EXERCISE DATA:
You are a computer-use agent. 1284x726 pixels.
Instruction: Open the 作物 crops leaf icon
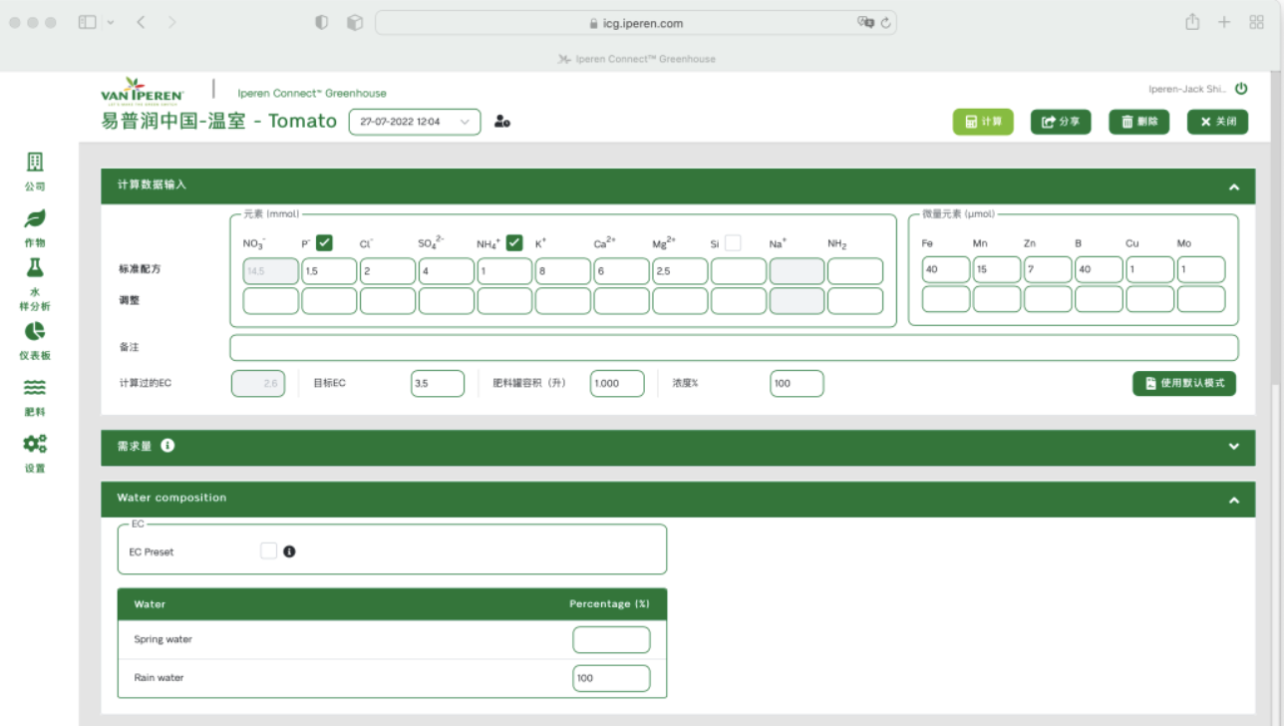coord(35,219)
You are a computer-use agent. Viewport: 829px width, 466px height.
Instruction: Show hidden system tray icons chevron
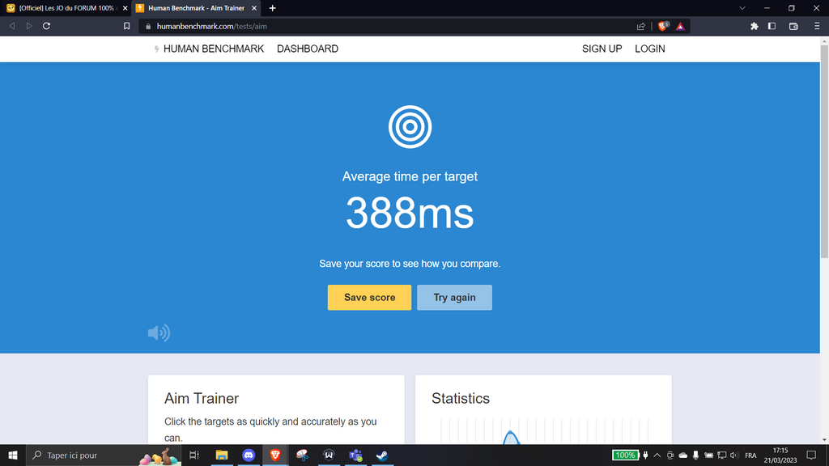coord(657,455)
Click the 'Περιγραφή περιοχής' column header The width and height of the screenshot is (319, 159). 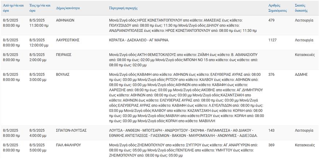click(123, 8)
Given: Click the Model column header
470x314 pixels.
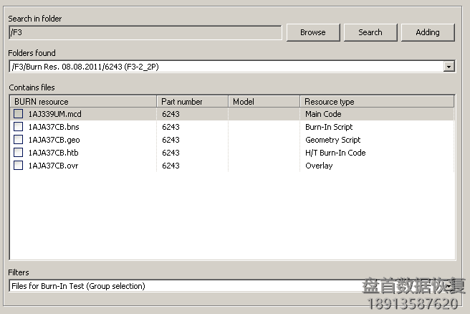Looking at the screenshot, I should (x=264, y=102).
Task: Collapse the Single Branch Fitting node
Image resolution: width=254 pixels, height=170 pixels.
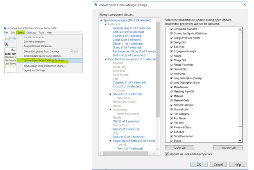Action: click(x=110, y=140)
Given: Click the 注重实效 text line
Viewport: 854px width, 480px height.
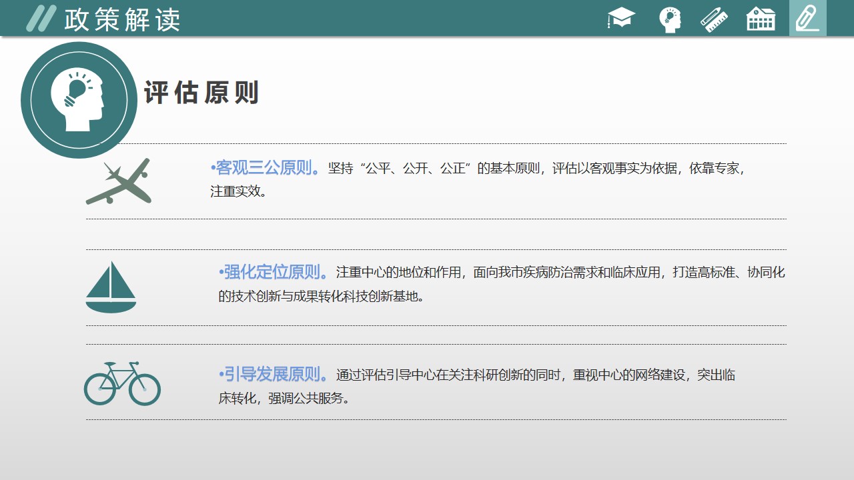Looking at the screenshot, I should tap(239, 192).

PROBLEM DETAILS: Without any pictures, please write out the lines from the one containing "Given: Click the 注重实效 text line" through the final line of the data, exactly and inclusive of both ends.

YOUR RESPONSE:
Given: Click the 注重实效 text line
Viewport: 854px width, 480px height.
Looking at the screenshot, I should tap(239, 192).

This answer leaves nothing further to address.